- Born: January 14, 1940 Shanghai, China
- Died: December 1, 2020 (aged 80) Beijing, China
- Education: Tsinghua University
- Scientific career
- Fields: Nuclear material
- Workplaces: CNNC North Nuclear Fuel Element Co., Ltd.
- Academic advisors: Li Hengde

Chinese name
- Traditional Chinese: 李冠興
- Simplified Chinese: 李冠兴

Standard Mandarin
- Hanyu Pinyin: Lǐ Guànxīng

= Li Guanxing =

Chinese engineer (1940–2020)

Li Guanxing (李冠兴; 14 January 1940 - 1 December 2020) was a Chinese nuclear material engineer who served as president of the CNNC North Nuclear Fuel Element Co., Ltd. between 2001 and 2004. He was chairperson and party chief of Chinese Nuclear Society from 2008 to 2018. He was a delegate to the 16th National Congress of the Chinese Communist Party and a member of the 10th National Committee of the Chinese People's Political Consultative Conference.

==Biography==
Li was born in Shanghai, on January 14, 1940. He entered Tsinghua University in January 1956, majoring in nuclear material at the Department of Engineering Physics, where he graduated in January 1962. Then he did his postgraduate work at the university.

In January 1967, he was dispatched to Metallurgical Research Institute of the CNNC North Nuclear Fuel Element Co., Ltd., one of the five largest state-owned entities in Baotou, Inner Mongolia.
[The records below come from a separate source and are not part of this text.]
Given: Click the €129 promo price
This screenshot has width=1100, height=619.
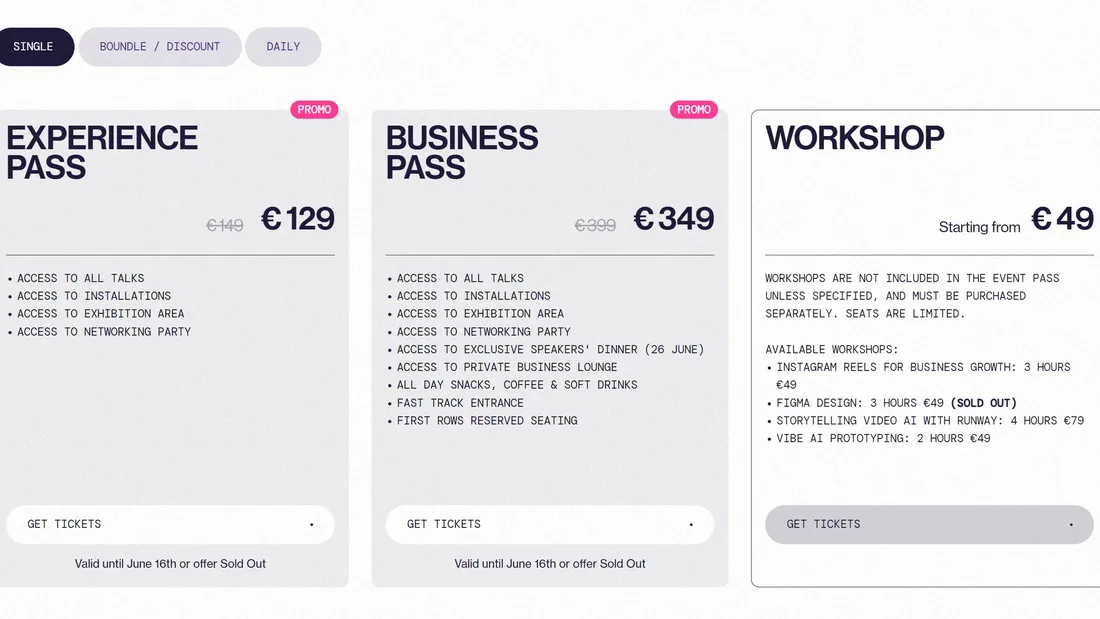Looking at the screenshot, I should 298,219.
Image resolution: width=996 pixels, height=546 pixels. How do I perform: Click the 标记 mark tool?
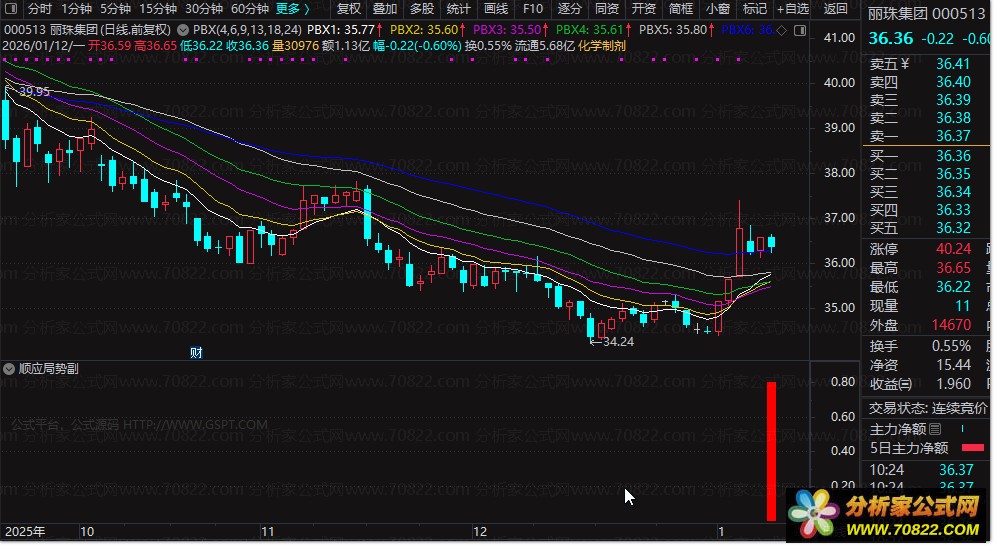point(755,9)
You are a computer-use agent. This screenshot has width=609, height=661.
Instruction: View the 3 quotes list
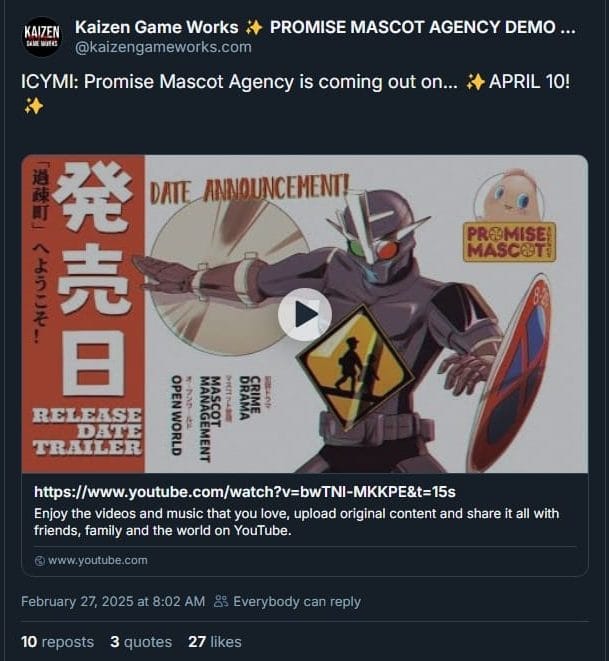141,642
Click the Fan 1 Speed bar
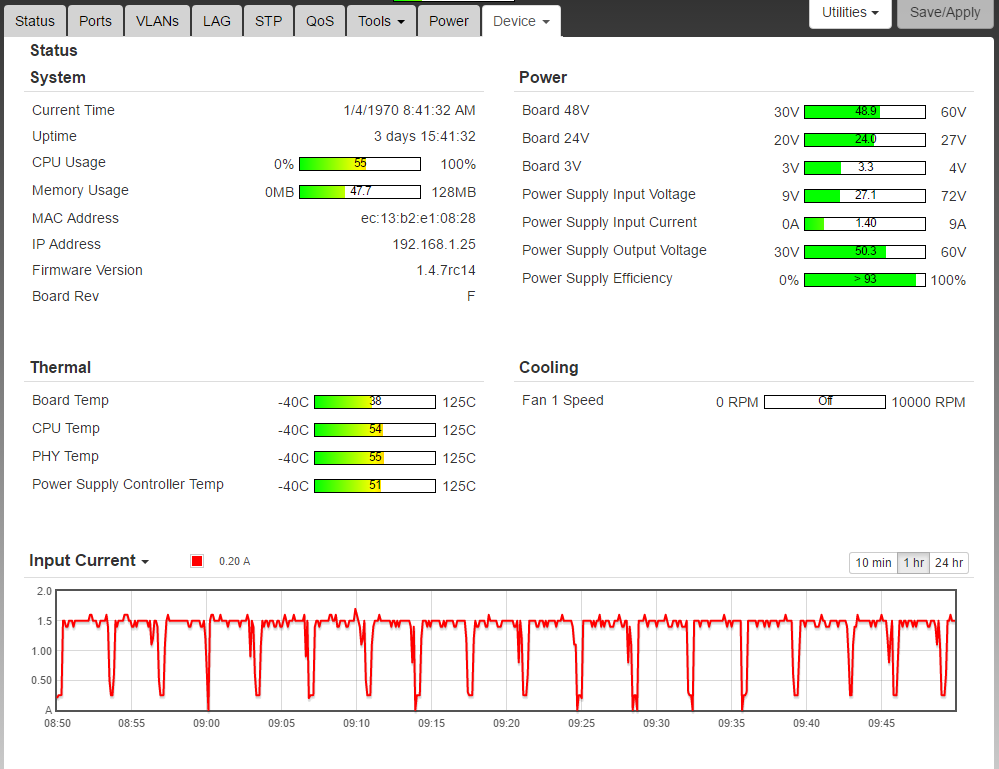The width and height of the screenshot is (999, 769). [825, 402]
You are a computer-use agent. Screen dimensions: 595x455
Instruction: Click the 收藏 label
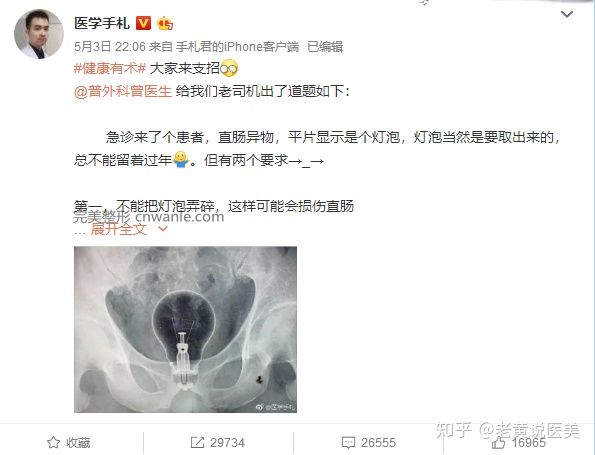click(x=78, y=442)
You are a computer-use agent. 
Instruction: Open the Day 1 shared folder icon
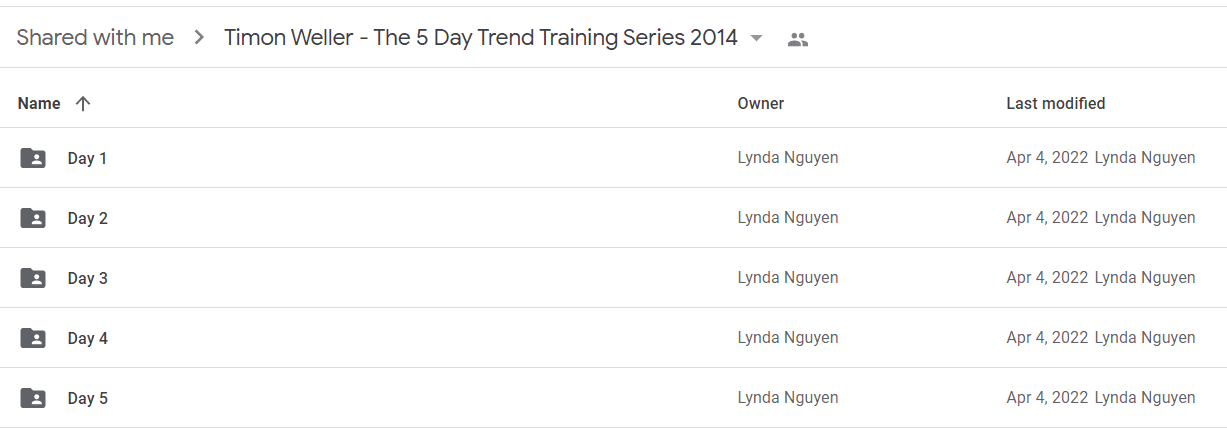pos(33,158)
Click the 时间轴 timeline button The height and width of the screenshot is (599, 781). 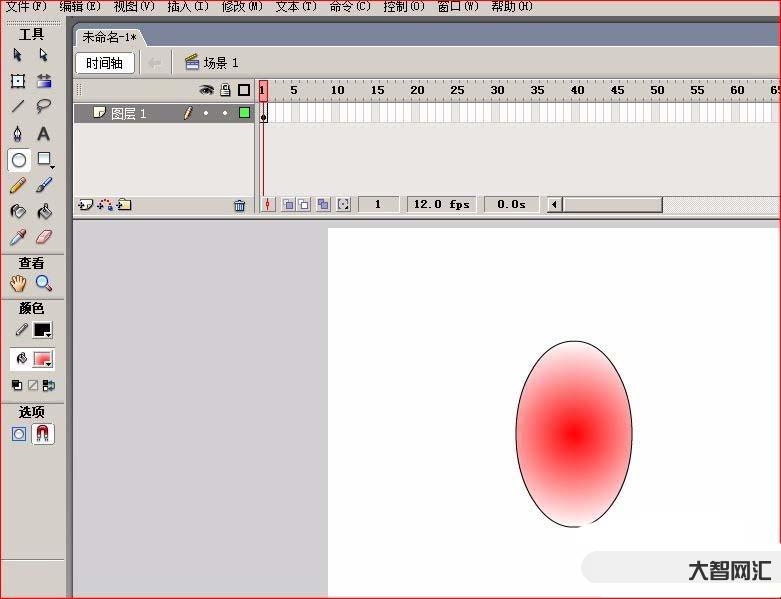[x=104, y=63]
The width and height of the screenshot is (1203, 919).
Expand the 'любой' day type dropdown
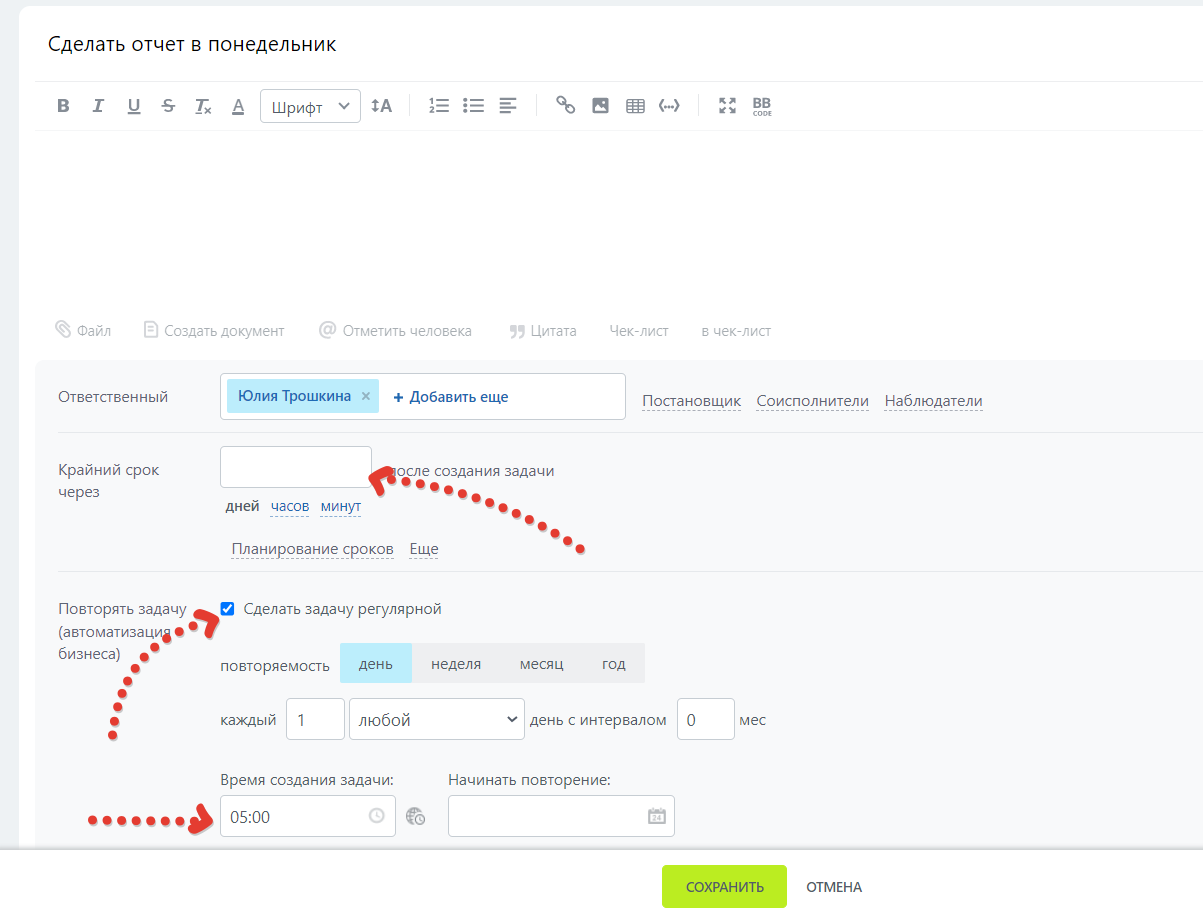(x=436, y=720)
After the reform and opening up, in January 1982, he became a visiting scholar at the Ohio State University on government scholarships. He returned to China in January 1984 and that same year was promoted to become deputy director of the institute. He was chief engineer in December 1990, and held that office until December 2000. In January 2001 he was promoted to become its president, a position he held until April 2004. After retirement, he served as honorary general manager.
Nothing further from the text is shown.